Sedicimila metri quadrati di roccia mai bonificata sequestrati dalla Guardia di finanza

Maurizio Pagliassotti * • 9/11/2019 • 

Laddove non è giunta la valutazione costi benefici dall’esito negativo, potrebbe arrivare un gigantesco deposito di roccia contenente amianto, posizionato al centro della val Susa, nel Comune di Salbertrand. Il progetto Torino-Lione rischia uno “stop” di cui si ignorano le dimensioni temporali, in quanto la Guardia di Finanza, circa un mese fa, ha posto sotto sequestro una montagna di detriti contenente amianto, il tutto a seguito di un esposto della magistratura.

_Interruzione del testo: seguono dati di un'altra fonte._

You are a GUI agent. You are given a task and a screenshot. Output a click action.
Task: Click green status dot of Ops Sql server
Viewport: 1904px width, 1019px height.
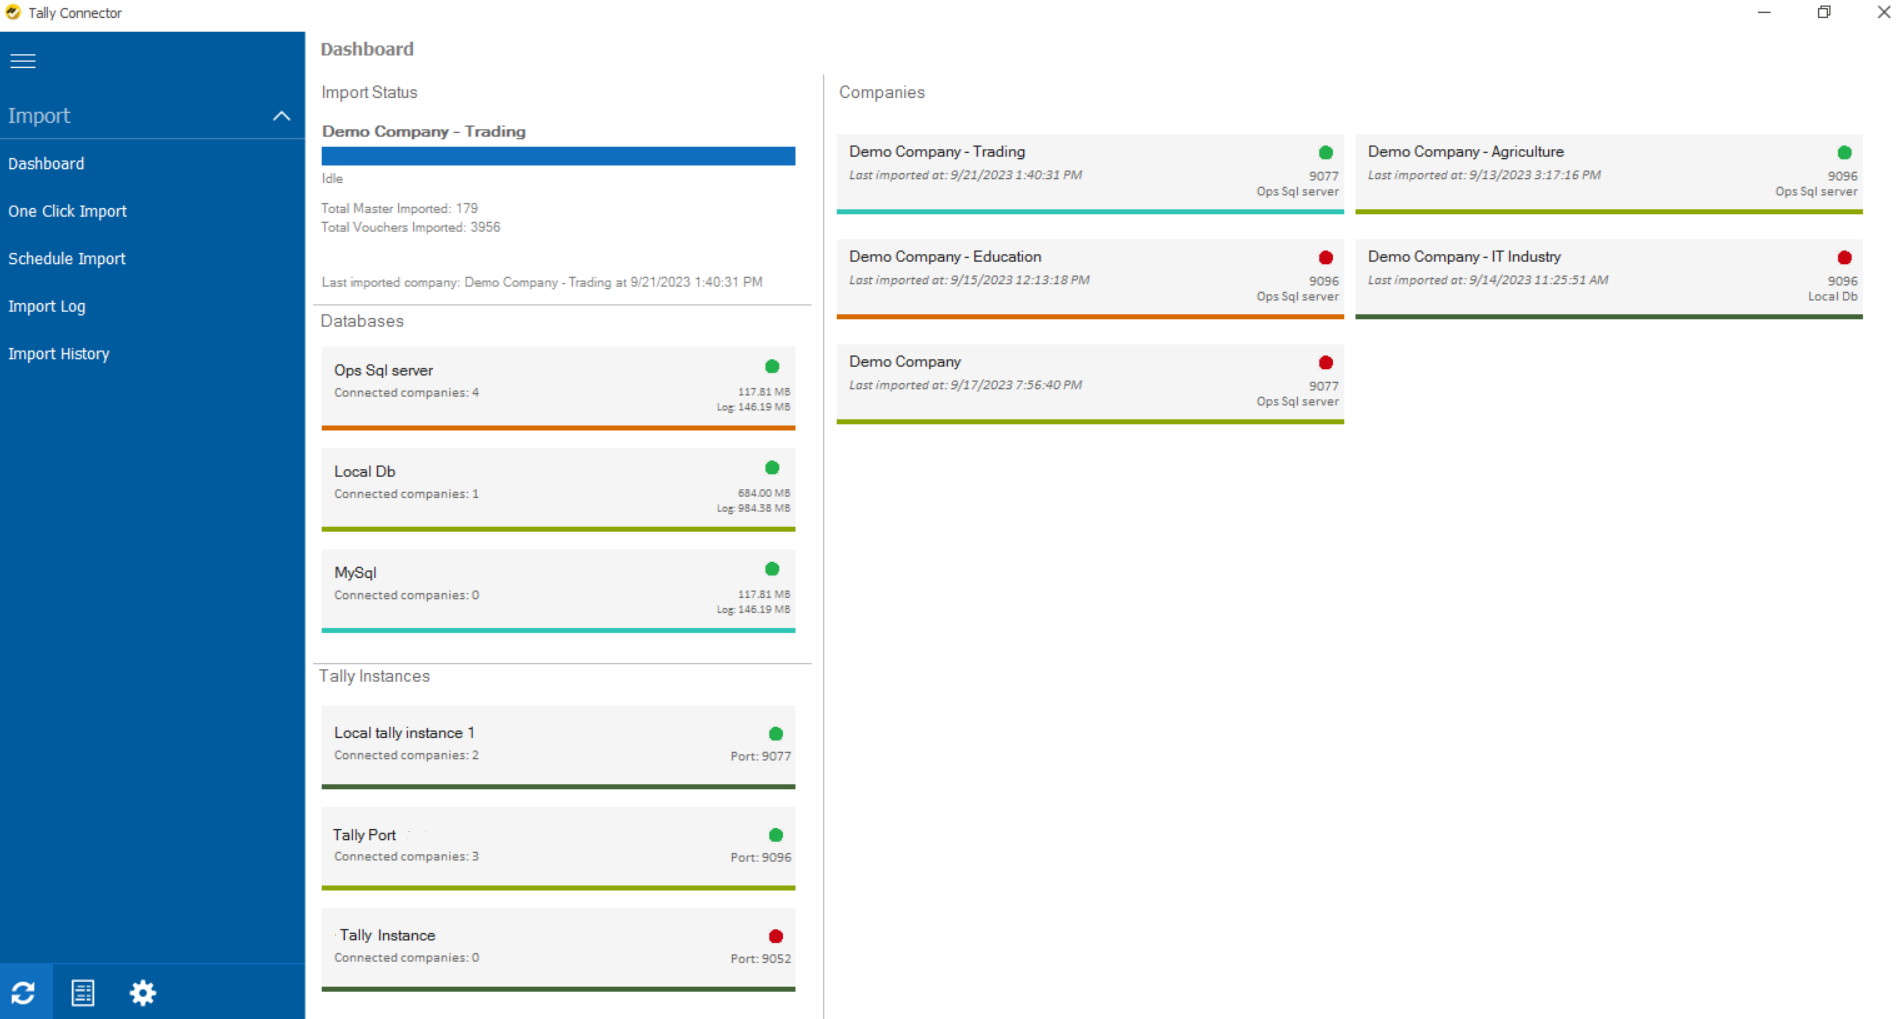pyautogui.click(x=772, y=367)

La vicenda è nota ai pendolari della val Susa, che ogni giorno, da anni, vedono scorrere a pochi metri dal finestrino un’area di circa sedicimila metri quadri su cui si erge un cumulo di roccia contenente amianto che doveva essere bonificato. Di colore biancastro, ricoperta da teloni, rappresenta il concretizzarsi delle paure del movimento Notav legate alla gestione delle rocce amiantifere che un eventuale maxi tunnel dovrà dapprima scavare e poi gestire.

L’amianto, la sua volatilità, l’accertata presenza nelle montagne della val di Susa: tutto questo fu trenta anni fa tra le cause scatenanti della resistenza alla Torino – Lione. L’area che vede susseguirsi montagnole di rocce è stata data in concessione all’Itinera Spa, società che fa capo al Gruppo Gavio: qui si prevede la costruzione di capannoni dove il materiale di scavo estratto dal tunnel di base, verrà trasformato in “conci”, ovvero le volte in cemento armato che ricopriranno la galleria.

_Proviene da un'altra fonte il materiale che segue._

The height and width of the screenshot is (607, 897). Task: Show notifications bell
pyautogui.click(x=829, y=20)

Dato che la montagna di amianto non è stata trattata, la costruzione della “fabbrica dei conci” non potrà iniziare quando si inizierà la nuova fase di scavo. Manca quindi un luogo fisico dove iniziare la produzione, data l’assenza della bonifica del materiale stoccato da anni.

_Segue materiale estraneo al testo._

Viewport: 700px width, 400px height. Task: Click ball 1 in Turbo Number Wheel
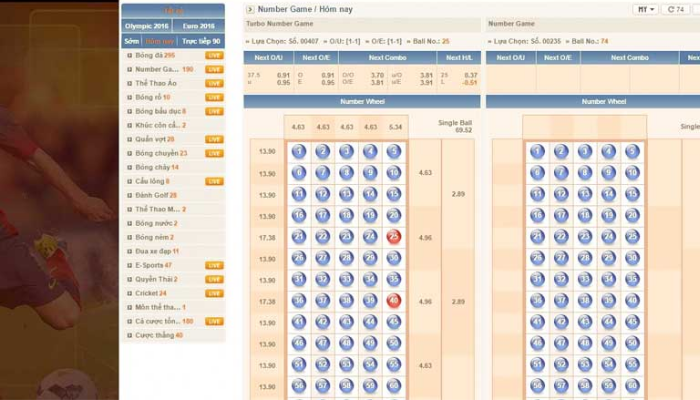click(298, 151)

E’ un piccolo ingranaggio che blocca l’intera mega macchina del Tav, perché altri luoghi dove produrre i conci non sono previsti dalla stessa Telt, la società incaricata di progettare e realizzare l’opera.

La complessa situazione assume contorni misteriosi se si pensa che il sito prescelto si trova a pochi metri dal greto del torrente Dora Riparia, già oggetto di esondazioni importanti in passato. Incongrua anche la dimensione economica del problema rispetto all’esiguità dei fondi necessari per la bonifica del sito. La Torino–Lione vale circa 8,6 miliardi di euro, mentre i lavori di bonifica non dovrebbero superare i quattro milioni.

Perché le opere di bonifica non siano mai state eseguite e si sia giunti a poco tempo dall’allargamento del cantiere è un enigma. Ma il problema non si limita al sito che dovrebbe essere coperto da capannoni: accanto vi è un secondo deposito, dalla composizione poco chiara, che occupa altri ventiduemila metri quadri di terreno. Mai bonificato anche quello, oggetto di una causa civile che ha intimato all’imprenditore che doveva “gestirla” di bonificarla. Il contenuto semi ignoto di quelle montagnole è ancora al suo posto.

Il sindaco di Slabertrand si chiama Roberto Pourpour, ed ha vinto inaspettatamente le recenti elezioni partendo da una raccolta firme sui cumuli amianto. Le sue posizioni sono contrarie al Tav: «Nell’area non è stato fatto nulla e non può essere un piccolo comune come il nostro a sobbarcarsi i costi di una impresa simile. Si tratta di lavori molto complessi, che necessitano di una fase preliminare per comprendere cosa sia stoccato. Al momento perfino i carotaggi sono risultati difficili data la franosità dei cumuli. Sopra quella montagna di amianto era calata una spessa coltre di silenzio da troppo tempo: eppure io credo che i rischi per la popolazione non debbano essere sottovalutati, sopratutto un presenza di materiali dalla provenienza poco chiara».